Hemophilia is an inherited condition that is caused by the deficiency of clotting factors in the blood. The most common presentations of hemophilia are hemarthrosis and muscle hemorrhage. The severity of the bleeding episodes can vary from mild to severe resulting in pain and swelling of the joints and the muscles. Repeated musculoskeletal bleeding can result in hemophilic arthropathies with subsequent joint degeneration and deformity. Our study aims to clinically assess the quality of life in hemophilic patients in terms of disease severity and morbidity in our community using the Functional Independence Score for Hemophilia (FISH).


Our cross-sectional study which involved 64 hemophilia patients revealed that the most affected joints were the weight-bearing large joints (knees, elbows, ankles) and this was associated with a lower FISH score. While the total FISH score showed a significant positive correlation with the factor activity level, the average FISH score was 21.11 ± 4.5, and the score was slightly lower in severe hemophilia compared to mild-moderate disease.


We concluded that there is a significant decline in the functional ability of hemophilia patients having disease affecting the knee and elbow joints. Moreover, squatting was significantly reduced in patients with severe hemophilia. The quality of patients’ life can be improved by early and regular physiotherapy and regular administration of the prophylactic factor.


Hemophilia is the most common severe hereditary hemorrhagic disorder [1]. Hemophilia A results from factor VIII deficiency while hemophilia B results from factor IX deficiency. There is a less common form of hemophilia that occurs due to deficiency of clotting factor XI, it is known as hemophilia C. Hemophilia is characterized by prolonged and excessive bleeding after minor trauma or even spontaneously [2, 3].

The epidemiology of hemophilia worldwide shows equal distribution among all ethnic groups. A recent meta-analysis showed that more than 1,125,000 around the world have the inherited bleeding disorder; 418,000 of those have a severe version of the mostly undiagnosed disease. Previously, only 400,000 people globally were estimated to have hemophilia. The study found that, per 100,000, there are 17.1 cases for all severities of hemophilia A, 6 cases for severe hemophilia A, 3.8 cases for all severities of hemophilia B, 1.1 cases for severe hemophilia B [4].

Hemophilia is inherited via an X-linked recessive pattern. Female carrier mothers have a 50% chance of having affected males and a 50% chance of having carrier females. Females could also be affected if there is a complete inactivation of chromosome X through lyonization, compound heterozygosity, partial, or complete absence of chromosome X such as in Turner syndrome or if both parents carry the abnormal gene [5].

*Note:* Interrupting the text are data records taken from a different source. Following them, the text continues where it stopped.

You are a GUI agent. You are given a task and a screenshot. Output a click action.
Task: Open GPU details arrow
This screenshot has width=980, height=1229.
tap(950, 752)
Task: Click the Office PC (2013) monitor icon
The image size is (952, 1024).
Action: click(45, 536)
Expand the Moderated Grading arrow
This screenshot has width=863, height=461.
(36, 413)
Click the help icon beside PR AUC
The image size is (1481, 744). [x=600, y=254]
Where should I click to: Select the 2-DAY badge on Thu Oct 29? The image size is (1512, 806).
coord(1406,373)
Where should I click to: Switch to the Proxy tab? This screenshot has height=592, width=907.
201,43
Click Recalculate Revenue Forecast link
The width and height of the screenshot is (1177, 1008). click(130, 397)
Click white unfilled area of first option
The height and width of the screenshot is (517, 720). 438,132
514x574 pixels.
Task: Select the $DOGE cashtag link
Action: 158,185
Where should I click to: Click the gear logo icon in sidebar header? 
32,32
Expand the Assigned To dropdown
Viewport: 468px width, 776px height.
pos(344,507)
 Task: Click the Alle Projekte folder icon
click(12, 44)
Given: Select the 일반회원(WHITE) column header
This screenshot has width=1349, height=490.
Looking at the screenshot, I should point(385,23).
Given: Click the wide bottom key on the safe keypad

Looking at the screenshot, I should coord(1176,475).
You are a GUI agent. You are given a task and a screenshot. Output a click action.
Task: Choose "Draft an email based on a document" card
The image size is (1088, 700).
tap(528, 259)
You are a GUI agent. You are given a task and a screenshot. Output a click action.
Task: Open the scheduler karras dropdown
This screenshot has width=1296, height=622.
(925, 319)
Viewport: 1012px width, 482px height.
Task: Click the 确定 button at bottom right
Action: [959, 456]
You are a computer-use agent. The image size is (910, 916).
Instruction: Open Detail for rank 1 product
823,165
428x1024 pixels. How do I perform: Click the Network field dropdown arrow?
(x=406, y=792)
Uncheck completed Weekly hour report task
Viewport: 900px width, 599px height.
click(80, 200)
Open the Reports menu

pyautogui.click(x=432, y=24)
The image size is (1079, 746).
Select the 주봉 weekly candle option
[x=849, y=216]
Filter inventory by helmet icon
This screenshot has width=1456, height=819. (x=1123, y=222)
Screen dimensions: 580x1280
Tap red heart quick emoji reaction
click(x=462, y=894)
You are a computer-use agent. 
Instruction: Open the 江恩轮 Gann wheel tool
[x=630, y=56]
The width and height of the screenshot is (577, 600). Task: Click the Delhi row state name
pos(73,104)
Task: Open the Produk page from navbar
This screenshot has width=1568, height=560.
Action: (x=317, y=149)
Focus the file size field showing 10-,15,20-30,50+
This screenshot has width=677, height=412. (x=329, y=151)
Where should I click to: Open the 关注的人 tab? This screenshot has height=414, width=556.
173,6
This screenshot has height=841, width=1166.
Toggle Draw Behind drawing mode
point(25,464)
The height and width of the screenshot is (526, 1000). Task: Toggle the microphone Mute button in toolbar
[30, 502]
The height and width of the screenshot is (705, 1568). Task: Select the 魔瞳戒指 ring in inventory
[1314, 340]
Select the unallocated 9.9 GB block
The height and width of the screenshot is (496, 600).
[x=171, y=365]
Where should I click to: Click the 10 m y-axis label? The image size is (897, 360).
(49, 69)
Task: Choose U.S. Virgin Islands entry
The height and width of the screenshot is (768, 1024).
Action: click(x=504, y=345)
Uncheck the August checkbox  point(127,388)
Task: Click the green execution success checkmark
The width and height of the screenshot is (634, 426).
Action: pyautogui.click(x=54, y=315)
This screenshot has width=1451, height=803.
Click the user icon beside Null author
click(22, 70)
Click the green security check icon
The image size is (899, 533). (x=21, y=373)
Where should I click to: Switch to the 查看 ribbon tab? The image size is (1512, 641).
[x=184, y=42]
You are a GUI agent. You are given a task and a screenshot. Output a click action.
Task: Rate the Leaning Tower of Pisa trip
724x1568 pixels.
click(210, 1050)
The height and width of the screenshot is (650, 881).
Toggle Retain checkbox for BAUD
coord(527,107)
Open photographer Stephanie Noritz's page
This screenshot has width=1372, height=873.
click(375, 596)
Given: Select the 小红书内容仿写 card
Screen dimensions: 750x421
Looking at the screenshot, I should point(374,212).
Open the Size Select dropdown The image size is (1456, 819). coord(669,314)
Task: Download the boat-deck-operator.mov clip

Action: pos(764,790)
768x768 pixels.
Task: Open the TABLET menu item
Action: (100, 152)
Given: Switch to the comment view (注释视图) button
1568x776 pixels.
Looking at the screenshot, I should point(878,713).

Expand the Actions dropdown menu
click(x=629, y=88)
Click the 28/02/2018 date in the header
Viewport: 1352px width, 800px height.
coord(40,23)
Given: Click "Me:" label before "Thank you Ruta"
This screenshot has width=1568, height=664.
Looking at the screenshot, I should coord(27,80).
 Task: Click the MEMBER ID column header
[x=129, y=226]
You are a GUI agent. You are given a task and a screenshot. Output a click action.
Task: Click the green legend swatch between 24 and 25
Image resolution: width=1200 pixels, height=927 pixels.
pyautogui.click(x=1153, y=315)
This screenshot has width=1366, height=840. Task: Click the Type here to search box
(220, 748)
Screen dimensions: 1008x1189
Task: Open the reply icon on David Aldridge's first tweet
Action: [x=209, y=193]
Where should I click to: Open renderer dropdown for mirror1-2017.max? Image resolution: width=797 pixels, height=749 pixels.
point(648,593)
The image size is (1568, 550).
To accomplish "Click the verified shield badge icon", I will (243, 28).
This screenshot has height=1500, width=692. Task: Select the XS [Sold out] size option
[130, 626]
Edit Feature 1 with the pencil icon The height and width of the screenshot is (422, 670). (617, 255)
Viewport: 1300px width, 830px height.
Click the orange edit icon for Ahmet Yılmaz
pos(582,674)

Hemophilia is diagnosed if the clotting factor activity is less than 40% of normal factor activity. Molecular genotyping should then be offered to confirm the diagnosis and to help prediction of the disease severity. Bleeding in hemophilia often correlates with the degree of residual factor level which in turn classifies the disease into mild with factor level (5–40%) moderate with factor level (1–4%) severe with factor level < 1%. Hemophilic arthropathies are caused by repeated joint bleeding. Knees, elbows, ankles, shoulders, wrists, and hips are the most typically affected joints [6]. Management of hemophilia includes replacement with clotting factor concentrate (CFC) of factor VIII or IX in case of acute bleeding and for prophylaxis [7]. Prevention of musculoskeletal morbidity is an important objective in the treatment of hemophilia. Two commonly used and established standardized measures to evaluate joint status are the World Federation of Hemophilia Physical Examination (WFH-PE) scale and the Functional Independence Score for Hemophilia (FISH). Patients with hemophilia and their therapists were asked to indicate activities that could be impaired by hemophilia, which were then categorized according to the International Classification of Functioning (ICF), Disability, and Health, which was employed in our study [8].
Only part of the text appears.